En poste depuis avril 2016, le Président de la République Centrafricaine Faustin-Archange Touadéra est revenu sur cet affaire dans une interview exclusive accordée à nos envoyés spéciaux:

« La France aurait dû faire en sorte que justice soit faite. Nous demandons que le droit des victimes soit respecté, et nous avons eu des pourparlers à ce sujet avec la France afin que la justice soit rendue. Vous savez que nous suivons de près ce dossier, et nous insistons sur le respect du droit des victimes. Pour les victimes et pour nous l'affaire traîne depuis trop longtemps mais nous espérons que ce dossier va aboutir à la sanction des auteurs. Le peuple attend cela, surtout les victimes.»

A United Nations flag is seen at U.N. Headquarters in New York September 25, 2013 - Sputnik Afrique
Abus sexuels par les casques bleus: trop humains pour être vrais?
A Bangui, certaines ONG vont bien au-delà, et soupçonnent les militaires français d'avoir commis nettement plus d'abus sexuels que la "petite dizaine" officiellement reconnue. Notamment Yamacuir Centrafrique, une ONG locale qui depuis 2003 s'occupe d'enfants et d'adultes ayant subis des cas de violences physiques ou sexuelles. Selon Yvan, son responsable interviewé par notre équipe, entre 2014 et 2015 plus d'une centaine de victimes d'abus sexuels perpétrés par des militaires français se sont adressées à leur centre d'accueil, situé dans le quartier du PK12, au nord de Bangui, la capitale.

Contacté par Sputnik, l'UNICEF se tient quant à lui au chiffre officiel, en évoquant une "dizaine d'enfants qui auraient été violés".

Pourtant, au moins deux victimes, Yacinthe et Barbara, ne font pas partie des chiffres officiels. Elles se sont livrées à Sputnik:

« Quand ça c'est passé, j'avais 13 ans. Maintenant j'ai eu mes 15 ans. C'était en 2014, j'étais vendeuse d'oranges. Je les vendais dans la cour de l'école, à Bégoua, car les Sangaris y avait leur base, et je leur apportait mes oranges pour les leur vendre. Un jour, ils m'ont demandé de leur apporter des oranges dans la salle où était leur base.

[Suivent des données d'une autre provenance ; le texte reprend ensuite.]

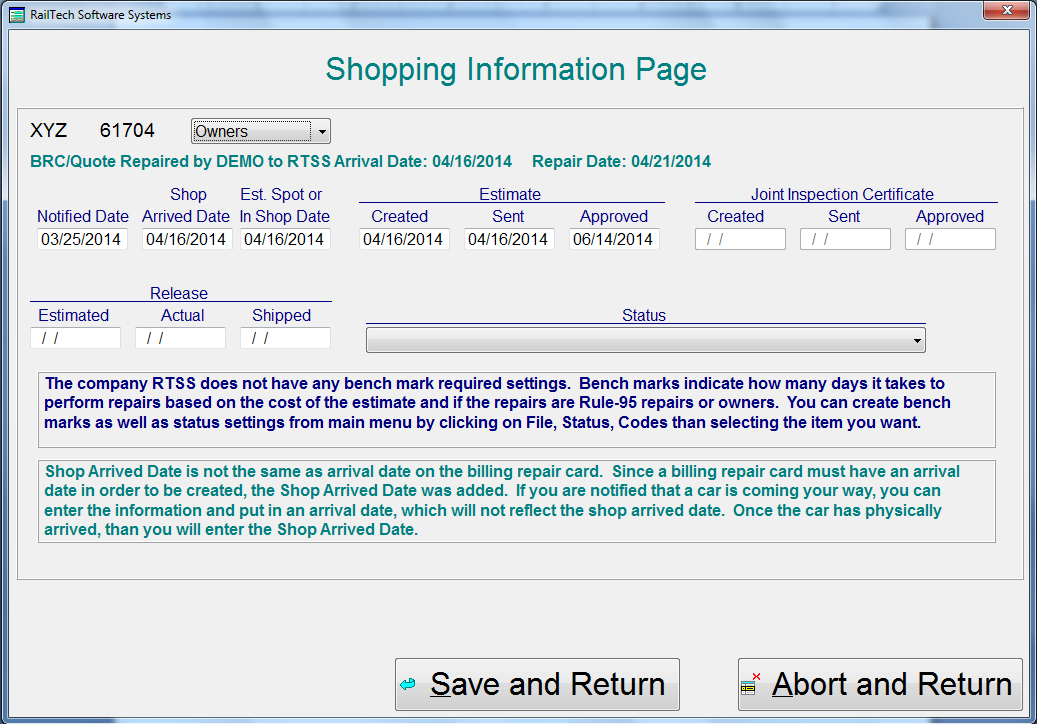The width and height of the screenshot is (1037, 724).
Task: Click the RailTech app icon in title bar
Action: pos(16,15)
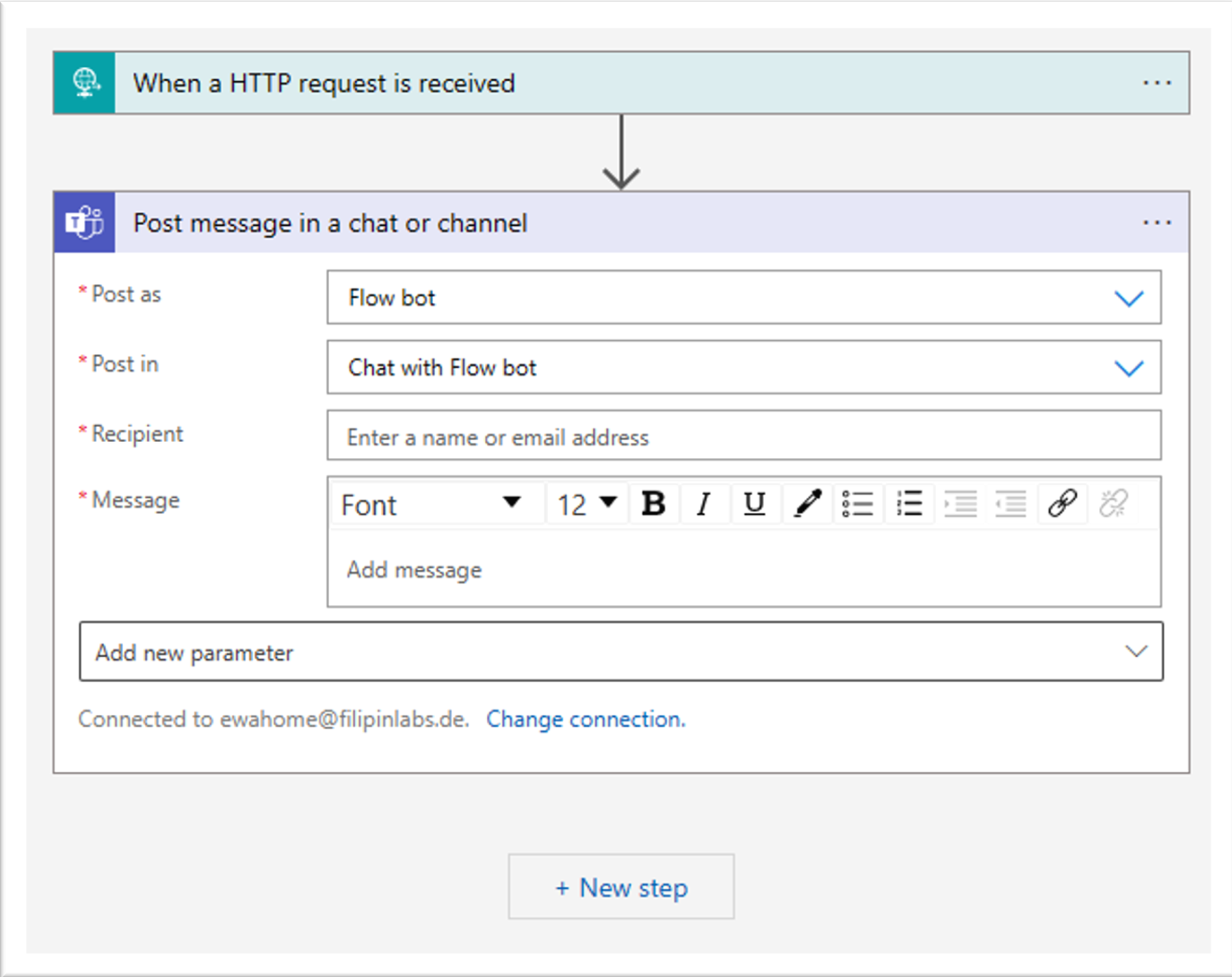Viewport: 1232px width, 977px height.
Task: Open the font color pen tool
Action: pos(807,505)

Quand je suis arrivée là-bas, l'un d'eux m'a attrapée et ils m'ont violée. Je ne connais même pas son nom. Il m'a attrapée de force et je n'ai rien pu faire. Il y a des soeurs qui travaillent aux urgences, je suis allée là-bas et elles m'ont aidée. Je n'ai jamais eu d'excuses ni de compensation. » —Yacinthe

« Les fais ont eu lieu en 2014. J'avais 15 ans, aujourd'hui j'en ai 17. À l'époque j'étais vendeuse, je vendais des corossols [fruits]. Souvent j'en apportais aux militaires, ils aimaient ça. Ils en achetaient, ils achetaient même tout le plateau. Un jour, j'en ai apporté comme j'en avais l'habitude, et ils m'ont dit d'en apporter dans leur char. Donc je leur en ai apporté, et là l'un d'eux m'a attrapée et m'a violée dans le char. C'est moi-même qui ai approché le centre, car après ce qu'ils m'ont fait j'étais tellement furieuse, ça m'a tellement blessée. J'ai cherché une ONG et j'y suis allée. Quand je suis arrivée, c'est Yvan qui m'a aidée, il m'a amenée à l'hôpital où ils m'ont donné des médicaments et des soins au centre d'écoute. Après ce qui s'est passé, personne ne m'a présenté des excuses. » —Barbara

S'il est difficile pour l'instant d'établir avec précision le nombre de victimes des soldats français en Centrafrique, une chose est sûre: le chiffre officiel semble loin d'être exact. Les difficultés rencontrées afin d'obtenir une réponse officielle laissent penser que le président François Hollande, qui avait affirmé que l'affaire était grave et que "la réputation de la France [était] en jeu", ne semble désormais plus pressé de lever le voile sur cette affaire, qui dure depuis près de deux ans maintenant.